Chris Lane stood at the rail of the launch. Beside her was a lean, sunburned man dressed in a thick fisherman’s sweater and salt-bleached trousers. Bernard Guillerman was sixty years old and he had been sailing this part of the coast for over forty of those years. It had been Guillerman’s name on Les Mason’s manuscript.
‘Been trouble along ‘ere ever since they started up that place,’ he said bitterly. ‘They laid that blasted pipe across the top of the cliffs, feedin’ it all the way down and run it into the water. An’ when they set that there atom station goin’, all that hot water they got from keepin’ it cool come down the pipe an’ into the sea. Anyways it started to upset right off. Every fish round ‘ere upped and vanished, swam off up the coast. An’ no wonder. Water in this ‘ere cove was too hot for ‘em.’

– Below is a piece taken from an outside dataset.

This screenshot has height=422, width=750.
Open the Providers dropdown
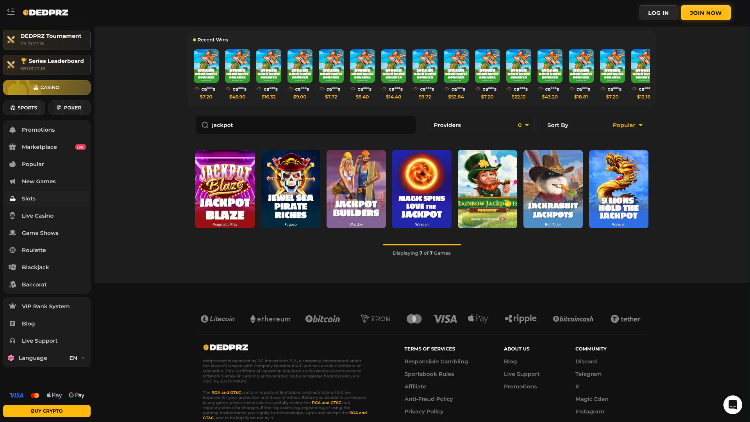tap(481, 125)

Chris stared round the area. She could see why this place had been ideal for the drainage from the plant. The formation of the cliffs formed a deep half-circle, a lonely cove without a beach. There was no access from either above or below. The cliff was too high and too sheer, offering no attraction, almost deliberately discouraging interest. Raising her eyes she was able to see the silver glint of the steel pipe where it showed at the top of the cliffs. It curved out over the edge, then wormed its way down the sheer rock. It must have presented the construction engineers with quite a task, she thought, as she followed the pipe all the way down to the foot of the cliffs. Here it had been laid across a short concrete wall, the three-foot wide pipe gradually curving down to vanish beneath the restless waves. And down there it disgorged, day and night, its superheated, excess water. Water that had been used to cool the contained, raw energy created in the heart of the nuclear plant.